Illinois Review ^ | May 12, 2015 A.D. | John F. Di Leo

Posted on 05/12/2015 11:02:12 AM PDT by jfd1776

Reflections on the origin of opportunities, on the opening of UI Labs' new research center in Chicago…

UI Labs’ Digital Manufacturing Center opened today at Goose Island in Chicago – on 94,000 square feet of a property that was once the Republic Windows and Doors factory – and you will celebrate.

It’s an important facility – everybody says so, particularly the people who made it possible, and they should know. It’s going to remake American manufacturing, by figuring out how to modernize the American manufacturing floor.

You should thank Rahm Emanuel (D, Chicago) and Bruce Rauner (R, Wall Street) and Dick Durbin (D, Harry Reid’s HandPuppet), and Barack H. “Don’t Say His Middle Name” Obama (D, Havana), because they made this all possible. This amazing $320 million public-private partnership is going to do everything to save this country that only a public-private partnership can. And we have our esteemed politicians to thank.

Oh, joy of joys.

The Land

The great thinkers of Chicago want us to be grateful to them for establishing this marvelous place on the ruins of the Republic Windows and Doors factory. They want us to forget why the land is available to them, so let’s remember:

The Republic Windows and Doors factory went out of business during what is known as The Great Recession. The housing boom had gone bust, and since the incredibly high-tax city of Chicago was the worst possible environment in boom times, it was a terrible place to be in a downturn.

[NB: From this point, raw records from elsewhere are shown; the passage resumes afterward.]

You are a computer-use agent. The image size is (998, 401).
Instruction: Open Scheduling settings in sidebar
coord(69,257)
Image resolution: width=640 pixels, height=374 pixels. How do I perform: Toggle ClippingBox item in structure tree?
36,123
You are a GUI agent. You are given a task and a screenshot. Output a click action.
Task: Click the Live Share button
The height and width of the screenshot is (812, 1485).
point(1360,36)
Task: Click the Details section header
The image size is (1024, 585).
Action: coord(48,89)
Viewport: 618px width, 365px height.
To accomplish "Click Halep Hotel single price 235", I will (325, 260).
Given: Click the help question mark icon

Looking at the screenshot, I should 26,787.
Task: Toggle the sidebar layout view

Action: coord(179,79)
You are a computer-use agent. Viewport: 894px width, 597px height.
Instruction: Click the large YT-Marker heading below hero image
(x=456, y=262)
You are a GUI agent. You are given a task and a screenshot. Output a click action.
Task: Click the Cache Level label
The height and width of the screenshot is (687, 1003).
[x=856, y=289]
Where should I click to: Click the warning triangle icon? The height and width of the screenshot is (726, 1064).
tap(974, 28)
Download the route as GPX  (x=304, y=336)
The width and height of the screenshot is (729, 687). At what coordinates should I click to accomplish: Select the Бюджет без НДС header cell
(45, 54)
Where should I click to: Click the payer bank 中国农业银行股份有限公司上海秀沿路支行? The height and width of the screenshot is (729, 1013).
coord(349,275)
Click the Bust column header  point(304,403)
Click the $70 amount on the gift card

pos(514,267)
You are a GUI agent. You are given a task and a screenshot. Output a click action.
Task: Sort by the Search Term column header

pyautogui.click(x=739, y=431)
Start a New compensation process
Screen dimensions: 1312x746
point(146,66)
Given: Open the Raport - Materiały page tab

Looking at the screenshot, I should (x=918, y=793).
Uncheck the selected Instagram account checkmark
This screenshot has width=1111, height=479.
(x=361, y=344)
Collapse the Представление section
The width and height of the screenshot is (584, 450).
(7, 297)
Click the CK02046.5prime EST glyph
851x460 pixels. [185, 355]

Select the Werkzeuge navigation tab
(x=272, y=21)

Republic employed some 260 people when it finally closed its doors in 2008. Its management made some bad decisions, and did violate some labor laws at the end that have given the anti-business crowd carte blanche to treat Republic as a bad guy, but the fact is, it was a fine, normal business, supporting the construction industry, making local housing materials, until the recession hit and homebuilding collapsed.

And what caused that recession? What caused the banking and housing collapse of 2008?

Government.

Lest we forget, it was the Carter-era Community Reinvestment Act, and in particular, the supercharge of it during the Clinton administration, that set the ball rolling to drive mortgage lenders into unsustainable territory. While people have long understood that the CRA did damage to the rationale of our nation’s banking structure, and obviously to the values of individual homes, it is often forgotten that the mess it caused also damaged the construction industry and the vendors who support it.

It’s Big Government, and its specific subset, the Do-Gooder mentality of warping the mortgage rules to help obviously bad risks to buy houses, that caused Republic and thousands of other firms, big and small, to go out of business over these past eight years.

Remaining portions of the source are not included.